No pictures, no extra lines: copy exactly from the line with "You are a GUI" through the end of the entries.

▶ **Provided information**
********************

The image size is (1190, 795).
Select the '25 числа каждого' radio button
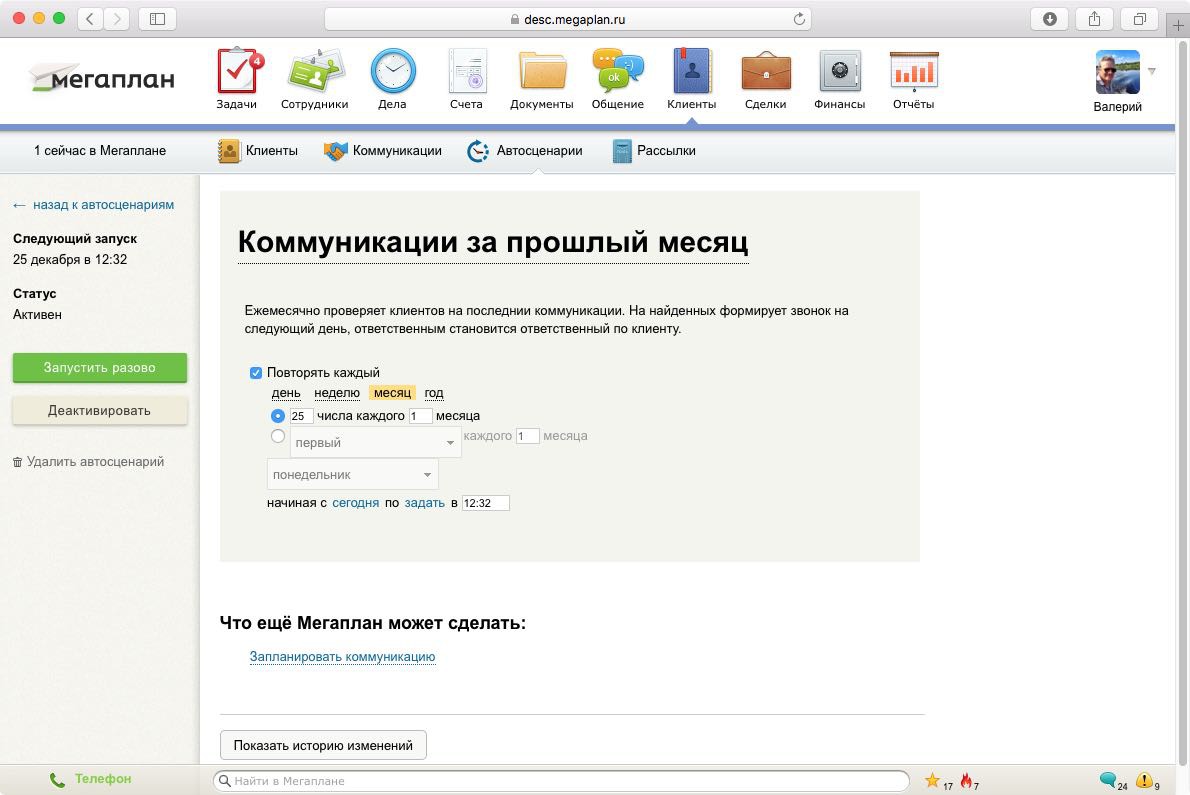pos(277,415)
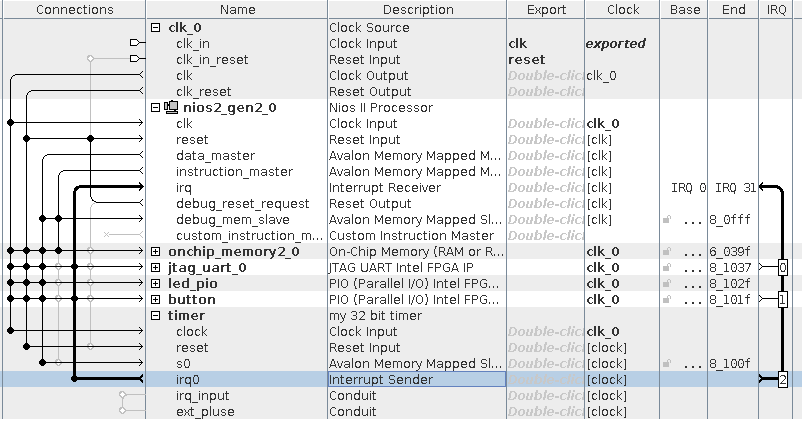Click IRQ number 1 box for button
The height and width of the screenshot is (425, 802).
coord(783,300)
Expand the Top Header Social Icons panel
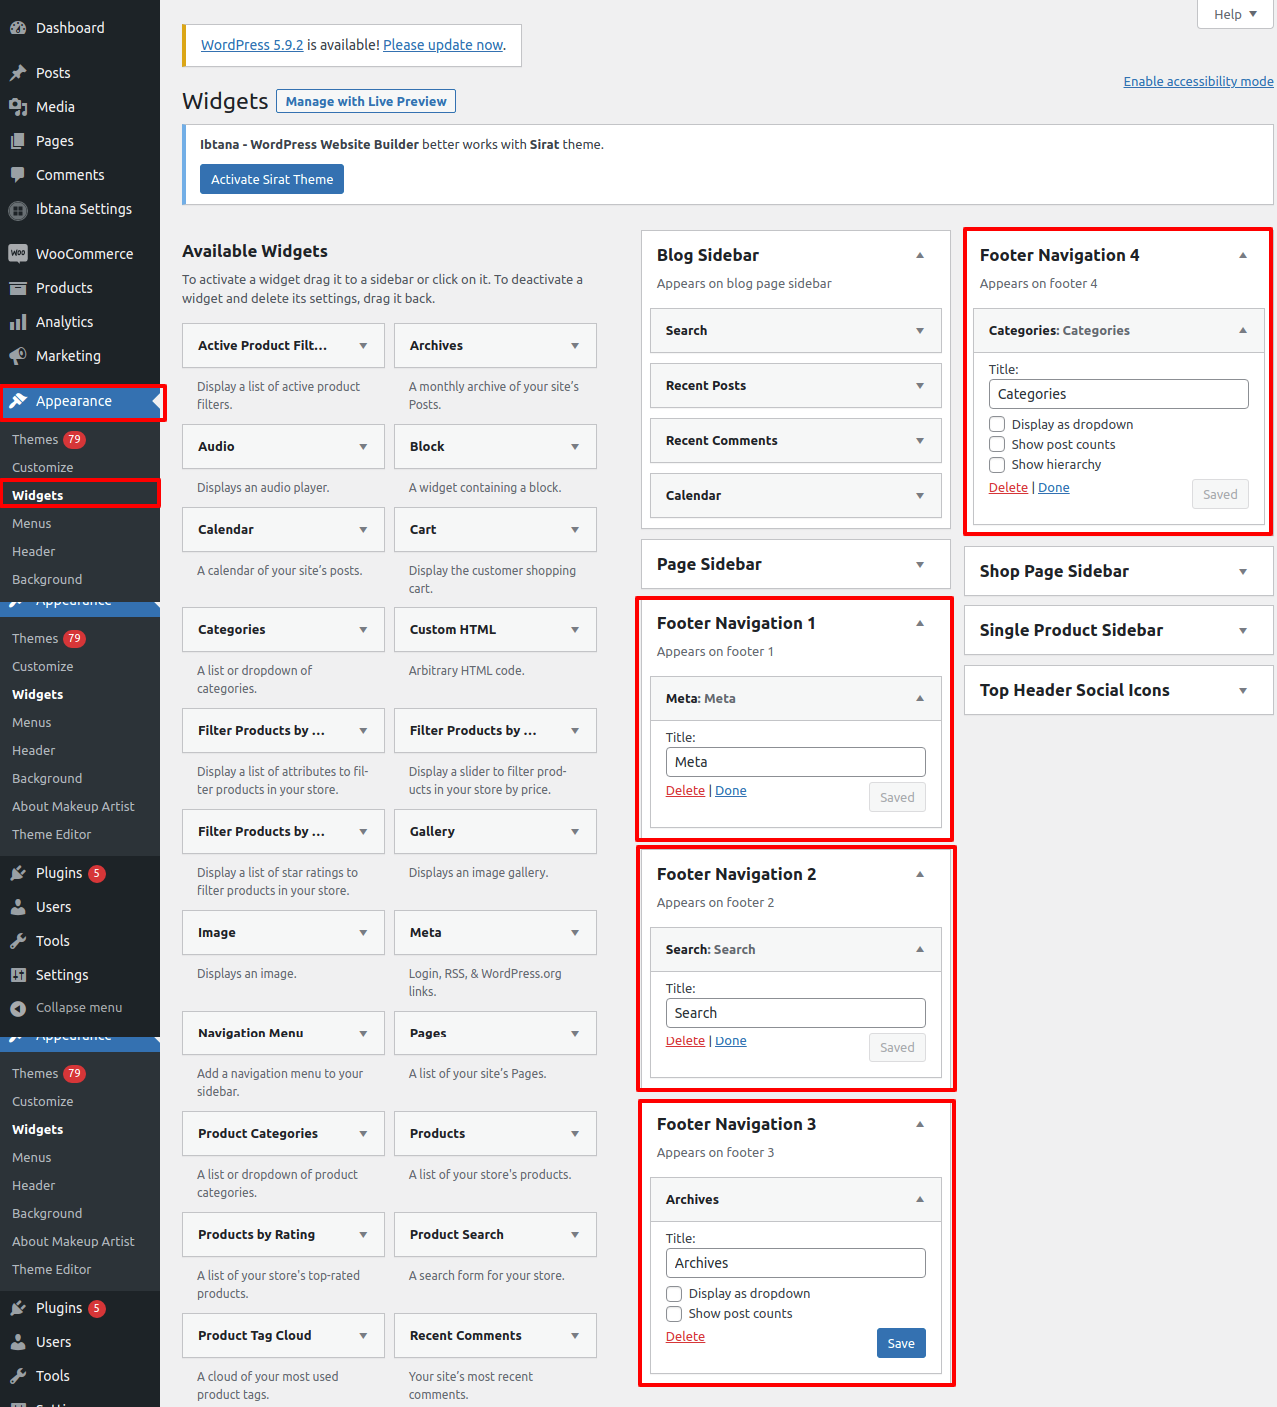This screenshot has height=1407, width=1277. click(x=1117, y=690)
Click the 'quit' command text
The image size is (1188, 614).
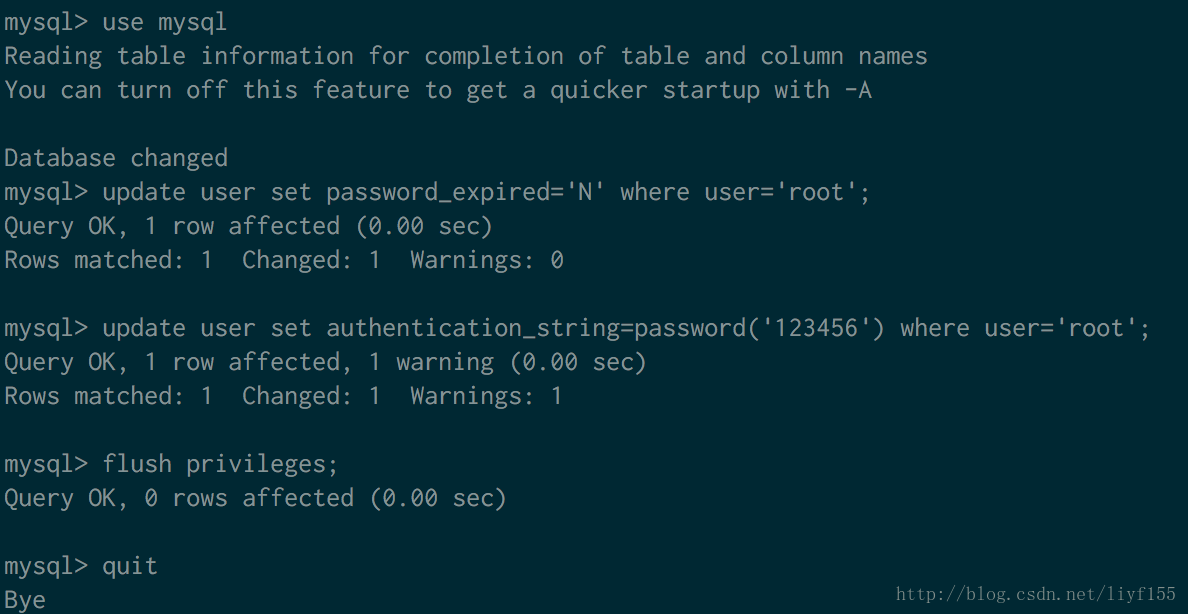(x=130, y=566)
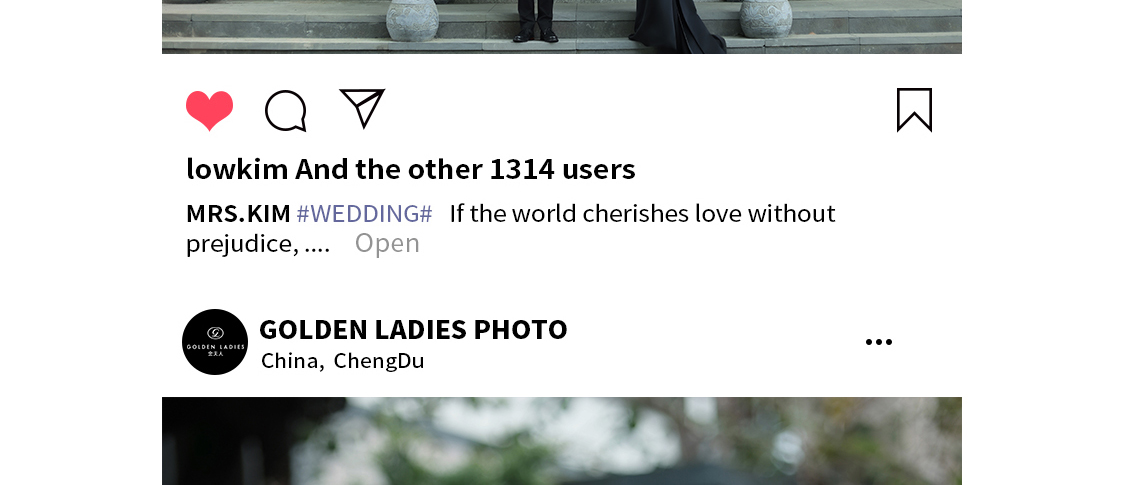Save the post using the bookmark icon
Image resolution: width=1125 pixels, height=485 pixels.
(915, 110)
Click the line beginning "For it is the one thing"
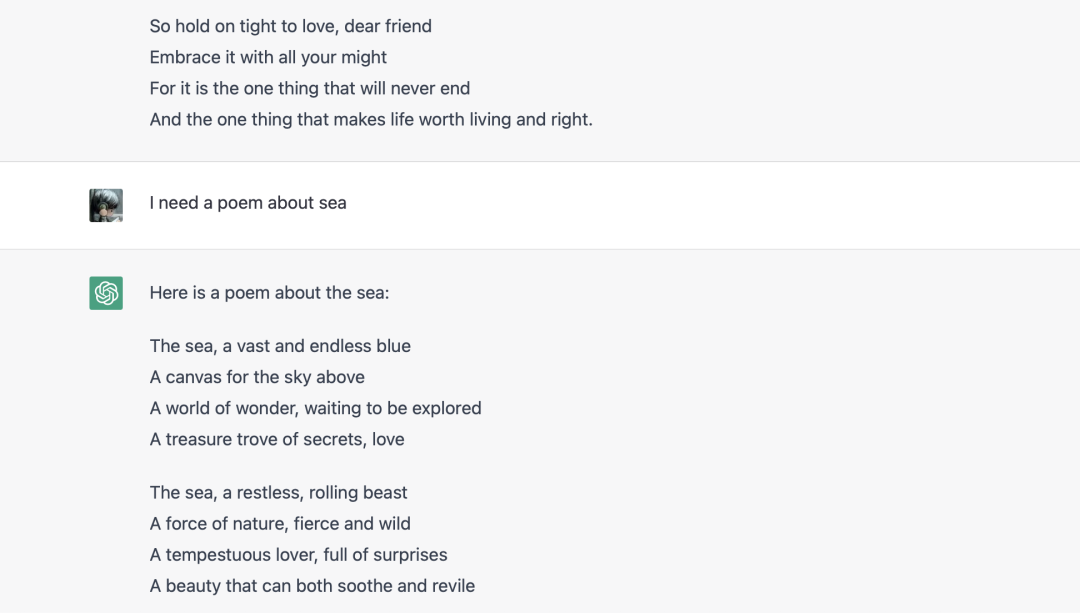 pyautogui.click(x=309, y=88)
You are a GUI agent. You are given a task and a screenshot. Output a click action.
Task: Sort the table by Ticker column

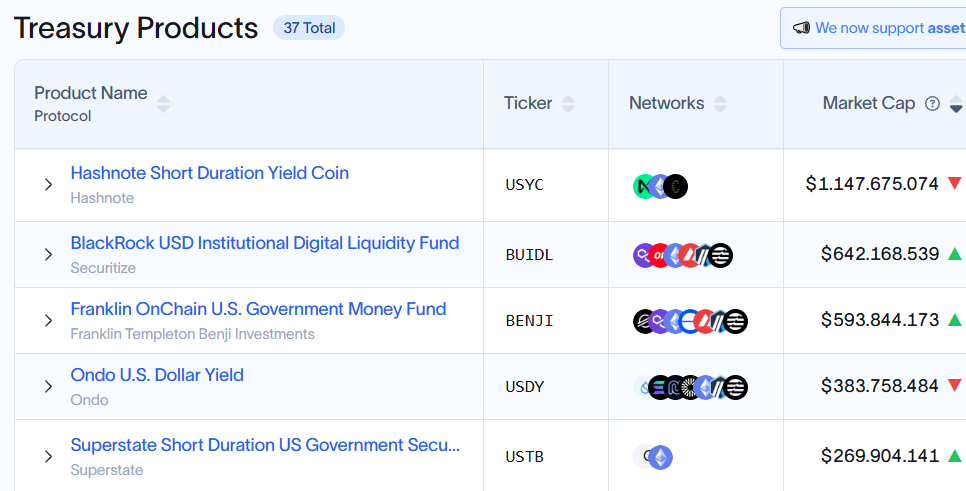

********************

▶ **Exercise response**
You are a GUI agent. You are given a task and a screenshot. Output a click action.
Task: Sort the table by Ticker column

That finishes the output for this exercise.